Records:
▼
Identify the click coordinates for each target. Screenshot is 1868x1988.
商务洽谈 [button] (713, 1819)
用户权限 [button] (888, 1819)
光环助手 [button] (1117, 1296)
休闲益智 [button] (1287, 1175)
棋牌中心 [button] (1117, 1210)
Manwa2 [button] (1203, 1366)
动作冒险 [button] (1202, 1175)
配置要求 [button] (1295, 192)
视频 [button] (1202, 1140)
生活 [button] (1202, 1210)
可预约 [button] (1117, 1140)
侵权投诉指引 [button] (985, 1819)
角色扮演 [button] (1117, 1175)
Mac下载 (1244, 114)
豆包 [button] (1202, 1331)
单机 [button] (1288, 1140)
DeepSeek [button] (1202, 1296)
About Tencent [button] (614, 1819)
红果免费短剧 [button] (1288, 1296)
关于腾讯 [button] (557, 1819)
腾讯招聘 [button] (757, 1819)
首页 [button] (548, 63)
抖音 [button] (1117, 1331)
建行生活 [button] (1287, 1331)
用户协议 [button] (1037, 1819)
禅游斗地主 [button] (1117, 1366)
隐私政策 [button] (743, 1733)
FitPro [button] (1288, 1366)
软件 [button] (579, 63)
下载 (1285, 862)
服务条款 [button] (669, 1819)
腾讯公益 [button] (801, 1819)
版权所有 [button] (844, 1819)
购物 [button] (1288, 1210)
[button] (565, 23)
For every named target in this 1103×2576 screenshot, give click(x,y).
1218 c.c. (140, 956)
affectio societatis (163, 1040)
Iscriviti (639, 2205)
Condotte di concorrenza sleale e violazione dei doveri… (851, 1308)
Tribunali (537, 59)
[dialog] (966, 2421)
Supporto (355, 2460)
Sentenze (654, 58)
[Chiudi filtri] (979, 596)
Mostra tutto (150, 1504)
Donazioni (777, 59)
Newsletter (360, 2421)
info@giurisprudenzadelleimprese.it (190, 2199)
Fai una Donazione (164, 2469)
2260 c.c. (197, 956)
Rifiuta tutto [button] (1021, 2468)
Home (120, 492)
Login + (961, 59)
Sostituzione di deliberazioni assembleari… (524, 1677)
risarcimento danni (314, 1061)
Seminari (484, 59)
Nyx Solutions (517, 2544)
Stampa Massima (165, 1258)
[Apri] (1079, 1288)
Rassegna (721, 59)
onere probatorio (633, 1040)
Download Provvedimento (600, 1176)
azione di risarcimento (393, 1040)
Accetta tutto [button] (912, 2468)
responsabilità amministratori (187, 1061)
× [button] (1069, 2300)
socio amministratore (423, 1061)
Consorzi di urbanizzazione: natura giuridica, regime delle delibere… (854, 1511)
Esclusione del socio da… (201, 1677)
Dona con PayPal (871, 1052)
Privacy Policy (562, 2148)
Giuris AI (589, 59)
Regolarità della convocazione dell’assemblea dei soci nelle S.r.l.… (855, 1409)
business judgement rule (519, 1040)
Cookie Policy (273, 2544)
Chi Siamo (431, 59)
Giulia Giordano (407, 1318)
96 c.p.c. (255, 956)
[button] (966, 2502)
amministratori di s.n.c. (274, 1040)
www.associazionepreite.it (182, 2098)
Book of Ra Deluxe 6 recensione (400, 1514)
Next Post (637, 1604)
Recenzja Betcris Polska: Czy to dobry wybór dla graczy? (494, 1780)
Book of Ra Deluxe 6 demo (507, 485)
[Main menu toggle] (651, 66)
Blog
▲
About this task:
Output the data in full, precisely as it appears above.

Task response:
Identify the click coordinates for each target. Screenshot is 1868x1988.
商务洽谈 [button] (713, 1819)
用户权限 [button] (888, 1819)
光环助手 [button] (1117, 1296)
休闲益智 [button] (1287, 1175)
棋牌中心 [button] (1117, 1210)
Manwa2 [button] (1203, 1366)
动作冒险 [button] (1202, 1175)
配置要求 [button] (1295, 192)
视频 [button] (1202, 1140)
生活 [button] (1202, 1210)
可预约 [button] (1117, 1140)
侵权投诉指引 [button] (985, 1819)
角色扮演 [button] (1117, 1175)
Mac下载 (1244, 114)
豆包 [button] (1202, 1331)
单机 [button] (1288, 1140)
DeepSeek [button] (1202, 1296)
About Tencent [button] (614, 1819)
红果免费短剧 [button] (1288, 1296)
关于腾讯 [button] (557, 1819)
腾讯招聘 [button] (757, 1819)
首页 [button] (548, 63)
抖音 [button] (1117, 1331)
建行生活 [button] (1287, 1331)
用户协议 [button] (1037, 1819)
禅游斗地主 [button] (1117, 1366)
隐私政策 [button] (743, 1733)
FitPro [button] (1288, 1366)
软件 [button] (579, 63)
下载 (1285, 862)
服务条款 [button] (669, 1819)
腾讯公益 [button] (801, 1819)
版权所有 [button] (844, 1819)
购物 [button] (1288, 1210)
[button] (565, 23)
For every named target in this 1103×2576 screenshot, give click(x,y).
1218 c.c. (140, 956)
affectio societatis (163, 1040)
Iscriviti (639, 2205)
Condotte di concorrenza sleale e violazione dei doveri… (851, 1308)
Tribunali (537, 59)
[dialog] (966, 2421)
Supporto (355, 2460)
Sentenze (654, 58)
[Chiudi filtri] (979, 596)
Mostra tutto (150, 1504)
Donazioni (777, 59)
Newsletter (360, 2421)
info@giurisprudenzadelleimprese.it (190, 2199)
Fai una Donazione (164, 2469)
2260 c.c. (197, 956)
Rifiuta tutto [button] (1021, 2468)
Home (120, 492)
Login + (961, 59)
Sostituzione di deliberazioni assembleari… (524, 1677)
risarcimento danni (314, 1061)
Seminari (484, 59)
Nyx Solutions (517, 2544)
Stampa Massima (165, 1258)
[Apri] (1079, 1288)
Rassegna (721, 59)
onere probatorio (633, 1040)
Download Provvedimento (600, 1176)
azione di risarcimento (393, 1040)
Accetta tutto [button] (912, 2468)
responsabilità amministratori (187, 1061)
× [button] (1069, 2300)
socio amministratore (423, 1061)
Consorzi di urbanizzazione: natura giuridica, regime delle delibere… (854, 1511)
Esclusione del socio da… (201, 1677)
Dona con PayPal (871, 1052)
Privacy Policy (562, 2148)
Giuris AI (589, 59)
Regolarità della convocazione dell’assemblea dei soci nelle S.r.l.… (855, 1409)
business judgement rule (519, 1040)
Cookie Policy (273, 2544)
Chi Siamo (431, 59)
Giulia Giordano (407, 1318)
96 c.p.c. (255, 956)
[button] (966, 2502)
amministratori di s.n.c. (274, 1040)
www.associazionepreite.it (182, 2098)
Book of Ra Deluxe 6 recensione (400, 1514)
Next Post (637, 1604)
Recenzja Betcris Polska: Czy to dobry wybór dla graczy? (494, 1780)
Book of Ra Deluxe 6 demo (507, 485)
[Main menu toggle] (651, 66)
Blog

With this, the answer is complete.